* _Assignment_
Each entry is to be retyped exactly as it appears, and each image is to be dropped.

* _Collected data_
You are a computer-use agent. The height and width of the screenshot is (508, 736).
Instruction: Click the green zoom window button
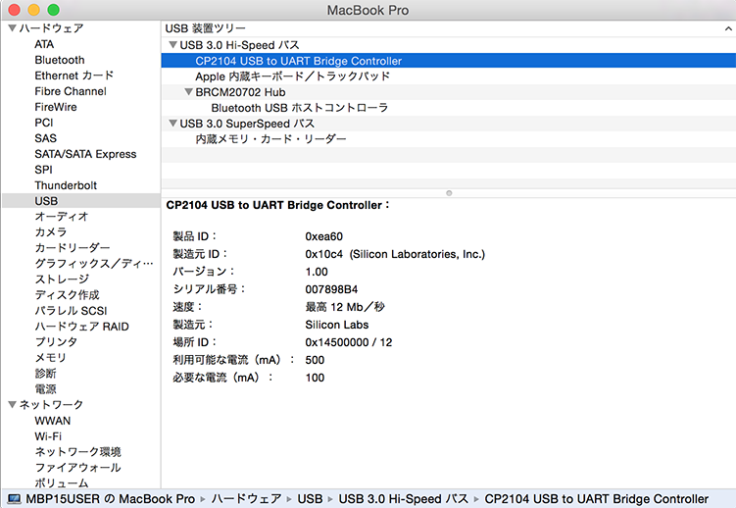53,9
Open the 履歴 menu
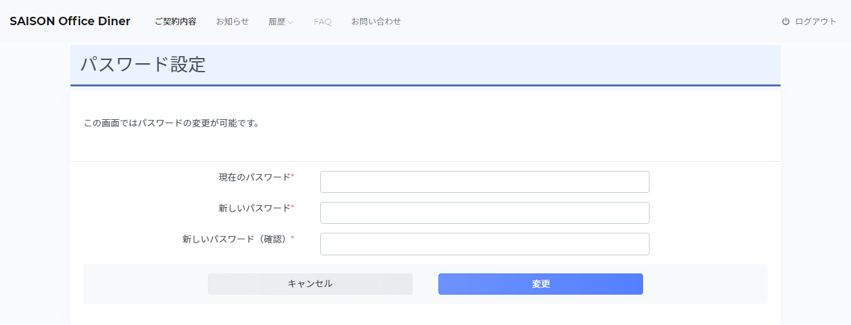This screenshot has width=851, height=325. (x=281, y=21)
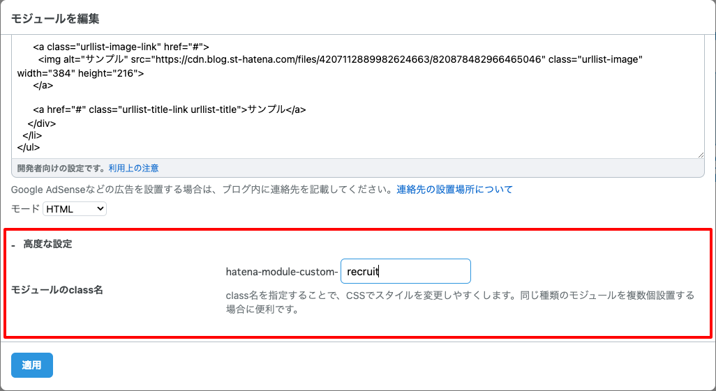Click the closing </div> tag line
Image resolution: width=716 pixels, height=391 pixels.
(41, 123)
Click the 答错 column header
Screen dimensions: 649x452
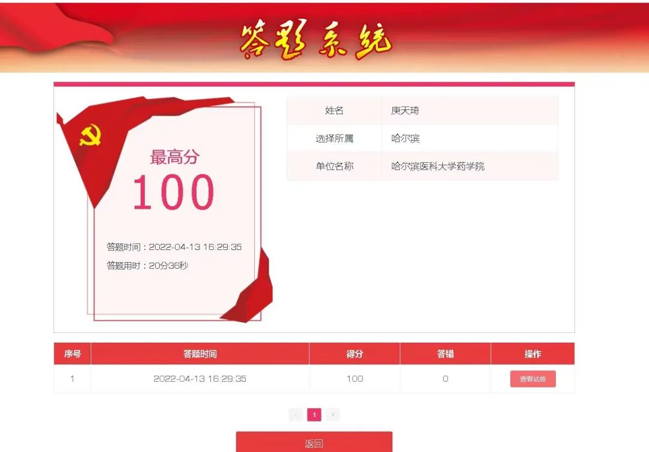445,354
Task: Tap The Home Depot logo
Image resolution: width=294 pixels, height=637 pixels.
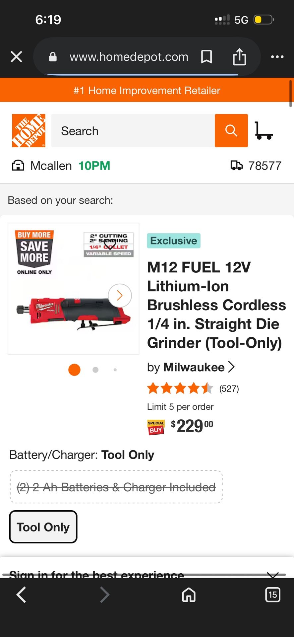Action: coord(29,131)
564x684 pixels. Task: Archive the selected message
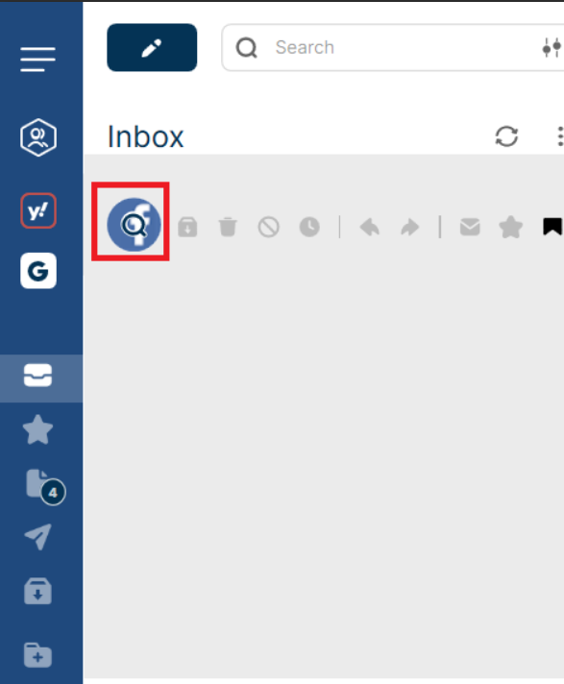187,227
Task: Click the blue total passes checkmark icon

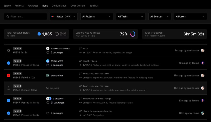Action: 39,34
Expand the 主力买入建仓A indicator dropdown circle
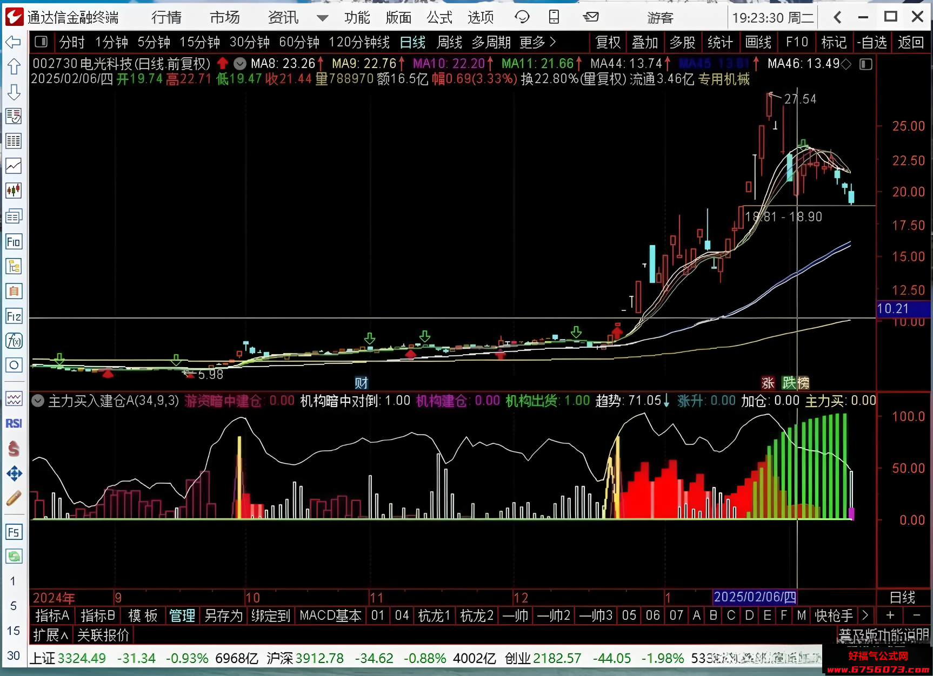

* _Answer space_
You are a computer-use agent. The height and width of the screenshot is (508, 736).
Instruction: Click the green zoom window button
53,9
Open the 履歴 menu
This screenshot has width=851, height=325. (x=281, y=21)
Click the closing </div> tag line
Image resolution: width=716 pixels, height=391 pixels.
(41, 123)
Click the 答错 column header
Screen dimensions: 649x452
445,354
Task: Tap The Home Depot logo
Image resolution: width=294 pixels, height=637 pixels.
Action: coord(29,131)
564x684 pixels. Task: Archive the selected message
187,227
Task: Click the blue total passes checkmark icon

Action: 39,34
Expand the 主力买入建仓A indicator dropdown circle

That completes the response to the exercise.